Julian Knight: The Treasury doesn't trust the public, and we lose out as a result

It should drop the compulsory pension annuity purchase for a start

Facebook may be so 2008 but it's still capable of throwing up the odd gem. Take for example, the George Osborne fan club page which has a grand total of 197 members – including the heroically named Douglas Sproutface. (Please let that not be a joke.) In contrast, the Bristol rocker P J Harvey page has the small matter of 94,172 fans (including me). Who says people aren't in thrall to politics!

Nevertheless, the Osborne page is full of pics of the shadow Chancellor meeting constituents, groups of kids (no hoodies, I notice), speechifying and grinning as if he is in agonies normally only reserved for Dante's ninth circle of hell. In one bizarre Photoshop effort, George is a Thunderbird puppet – deficit reductions are go.

This week, though, George's page may have acquired one or two new fans – what with his proposals to bring to an end the compulsory purchase of annuities. He has rightfully recognised the nanny state injustice of forcing people who have saved hard to put their money into a pension being forced to buy an annuity by age 75. For most pension savers, annuities are the best choice and often earlier than age 75 – they give a guaranteed income for life which can be a cornerstone of retirement planning. But to offer the option of an annuity is one thing; to compel the purchase of one is another.

The mindset at the Treasury has always been to distrust the public. It thinks that we can't allow pension savers the option to do what they want with their money because they will monkey it all on cruises, fast cars, golf and amateur dramatics or whatever and then go cap in hand to the benefit system.

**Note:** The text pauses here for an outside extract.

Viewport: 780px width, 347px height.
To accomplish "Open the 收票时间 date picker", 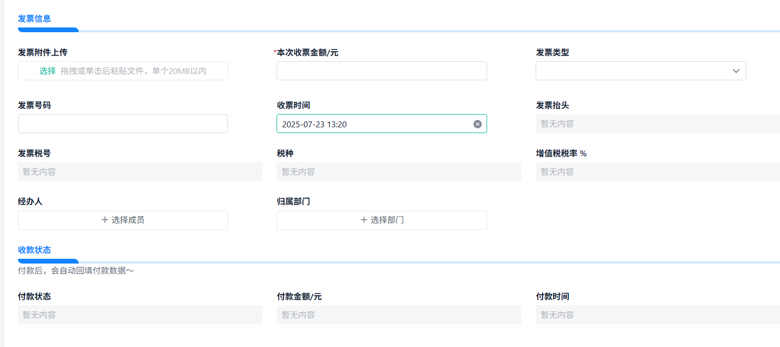I will click(x=369, y=124).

This is a crass insult to the intelligence and conscience of millions of pension savers who put money away partly because they want to have as little to do with government or the benefits system as witnessed by the Citizens Advice figures on low take-up explored on pages 90 and 91.

At the same time, the powerful insurance lobby wants annuities to stay compulsory because they are a money-spinner – particularly when the saver forgets to shop around for the best deal when it comes time to convert their cash pile into an annuity and end up accepting the inevitably lower rate offered by their pension provider. What's more, the Treasury benefits from the status quo because annuity providers, in order to be able to guarantee their returns to savers, invest heavily in government debt of which, as we know, there is a mountain to shift at present.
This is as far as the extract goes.